**Assignment**
Every line of the following records that includes "will" should be copied.

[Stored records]
┏━━

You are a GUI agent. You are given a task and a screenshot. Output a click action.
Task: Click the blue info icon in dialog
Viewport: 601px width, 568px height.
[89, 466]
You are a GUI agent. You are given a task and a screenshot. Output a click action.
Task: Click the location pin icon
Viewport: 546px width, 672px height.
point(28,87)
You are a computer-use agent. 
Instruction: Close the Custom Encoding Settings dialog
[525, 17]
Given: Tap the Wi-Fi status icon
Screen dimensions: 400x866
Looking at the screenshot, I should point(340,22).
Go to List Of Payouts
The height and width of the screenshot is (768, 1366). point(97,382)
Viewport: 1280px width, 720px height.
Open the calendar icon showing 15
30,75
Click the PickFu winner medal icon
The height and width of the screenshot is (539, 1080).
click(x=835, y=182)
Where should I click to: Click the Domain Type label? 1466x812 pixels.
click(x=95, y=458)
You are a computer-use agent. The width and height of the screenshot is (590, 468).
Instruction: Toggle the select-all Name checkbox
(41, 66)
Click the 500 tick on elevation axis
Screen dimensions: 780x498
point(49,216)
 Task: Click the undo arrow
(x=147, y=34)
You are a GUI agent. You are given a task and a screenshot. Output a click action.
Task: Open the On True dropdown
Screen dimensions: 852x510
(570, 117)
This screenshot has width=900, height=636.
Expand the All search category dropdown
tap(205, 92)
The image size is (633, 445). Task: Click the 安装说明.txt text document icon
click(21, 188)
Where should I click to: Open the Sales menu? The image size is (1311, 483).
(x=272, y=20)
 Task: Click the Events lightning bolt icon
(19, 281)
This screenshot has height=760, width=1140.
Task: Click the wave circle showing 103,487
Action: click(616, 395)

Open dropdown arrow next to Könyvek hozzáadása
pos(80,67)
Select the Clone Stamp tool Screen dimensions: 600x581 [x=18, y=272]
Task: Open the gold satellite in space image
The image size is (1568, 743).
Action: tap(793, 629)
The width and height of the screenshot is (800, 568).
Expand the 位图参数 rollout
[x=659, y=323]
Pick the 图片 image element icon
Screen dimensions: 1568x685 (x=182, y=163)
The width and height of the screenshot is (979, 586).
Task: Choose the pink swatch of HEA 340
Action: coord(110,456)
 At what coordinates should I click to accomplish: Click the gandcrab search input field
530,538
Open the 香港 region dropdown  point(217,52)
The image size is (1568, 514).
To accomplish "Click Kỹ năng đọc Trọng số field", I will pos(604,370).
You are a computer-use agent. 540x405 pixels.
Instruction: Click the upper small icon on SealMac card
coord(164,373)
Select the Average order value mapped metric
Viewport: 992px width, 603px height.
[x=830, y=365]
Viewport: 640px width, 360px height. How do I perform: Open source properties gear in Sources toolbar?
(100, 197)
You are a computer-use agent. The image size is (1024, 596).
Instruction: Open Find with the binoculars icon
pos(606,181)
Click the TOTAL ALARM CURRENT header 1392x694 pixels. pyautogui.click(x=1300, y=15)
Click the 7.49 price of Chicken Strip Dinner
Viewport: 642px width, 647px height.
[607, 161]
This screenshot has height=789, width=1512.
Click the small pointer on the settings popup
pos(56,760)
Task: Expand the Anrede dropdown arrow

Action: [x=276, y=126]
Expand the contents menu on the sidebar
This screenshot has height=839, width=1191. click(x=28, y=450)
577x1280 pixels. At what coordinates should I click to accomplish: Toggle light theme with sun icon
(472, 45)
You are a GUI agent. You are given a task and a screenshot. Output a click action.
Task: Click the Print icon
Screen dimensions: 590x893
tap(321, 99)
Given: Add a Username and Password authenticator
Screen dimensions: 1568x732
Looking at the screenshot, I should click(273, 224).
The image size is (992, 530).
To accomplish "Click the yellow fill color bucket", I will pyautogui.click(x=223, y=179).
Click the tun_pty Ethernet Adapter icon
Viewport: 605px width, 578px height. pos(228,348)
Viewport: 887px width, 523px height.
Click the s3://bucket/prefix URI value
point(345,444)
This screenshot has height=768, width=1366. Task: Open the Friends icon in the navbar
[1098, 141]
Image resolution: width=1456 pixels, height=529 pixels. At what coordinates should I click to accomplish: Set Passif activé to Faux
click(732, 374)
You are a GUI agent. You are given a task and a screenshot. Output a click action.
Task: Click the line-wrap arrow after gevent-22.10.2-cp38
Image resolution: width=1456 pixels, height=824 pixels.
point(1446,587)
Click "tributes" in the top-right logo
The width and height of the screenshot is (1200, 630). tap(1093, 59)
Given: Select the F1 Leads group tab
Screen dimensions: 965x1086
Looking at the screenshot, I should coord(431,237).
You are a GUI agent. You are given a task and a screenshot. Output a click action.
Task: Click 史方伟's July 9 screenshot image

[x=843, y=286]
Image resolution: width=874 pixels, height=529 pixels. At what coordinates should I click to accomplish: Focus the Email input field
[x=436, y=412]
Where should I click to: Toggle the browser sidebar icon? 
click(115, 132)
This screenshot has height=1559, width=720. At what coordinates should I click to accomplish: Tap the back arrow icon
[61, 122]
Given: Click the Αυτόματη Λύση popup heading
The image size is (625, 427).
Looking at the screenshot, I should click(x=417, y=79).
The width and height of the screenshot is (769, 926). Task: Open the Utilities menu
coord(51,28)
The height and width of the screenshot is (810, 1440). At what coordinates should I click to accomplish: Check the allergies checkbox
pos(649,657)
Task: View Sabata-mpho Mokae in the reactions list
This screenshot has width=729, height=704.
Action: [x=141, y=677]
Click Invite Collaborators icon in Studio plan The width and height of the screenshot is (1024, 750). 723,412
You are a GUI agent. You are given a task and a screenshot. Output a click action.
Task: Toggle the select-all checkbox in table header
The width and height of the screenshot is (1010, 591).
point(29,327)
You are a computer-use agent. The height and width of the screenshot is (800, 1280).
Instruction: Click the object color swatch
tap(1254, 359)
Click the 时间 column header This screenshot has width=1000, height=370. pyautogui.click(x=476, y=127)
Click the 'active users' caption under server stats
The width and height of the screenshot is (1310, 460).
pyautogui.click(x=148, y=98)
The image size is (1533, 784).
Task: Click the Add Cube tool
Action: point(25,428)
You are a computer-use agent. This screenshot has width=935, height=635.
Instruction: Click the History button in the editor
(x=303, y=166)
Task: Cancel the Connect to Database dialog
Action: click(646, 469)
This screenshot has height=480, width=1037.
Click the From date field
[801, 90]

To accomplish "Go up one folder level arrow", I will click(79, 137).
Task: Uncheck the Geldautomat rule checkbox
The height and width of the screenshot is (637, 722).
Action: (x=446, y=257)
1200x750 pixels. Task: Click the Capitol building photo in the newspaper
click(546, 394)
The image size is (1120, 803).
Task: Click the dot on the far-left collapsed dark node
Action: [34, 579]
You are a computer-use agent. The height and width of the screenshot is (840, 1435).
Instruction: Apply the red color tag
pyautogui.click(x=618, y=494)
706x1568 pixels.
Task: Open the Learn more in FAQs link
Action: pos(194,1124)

┗━━

**Problem solution**
To accomplish "Click Kỹ năng đọc Trọng số field", I will pos(604,370).
To accomplish "Click the yellow fill color bucket", I will pyautogui.click(x=223, y=179).
To accomplish "Go up one folder level arrow", I will click(79, 137).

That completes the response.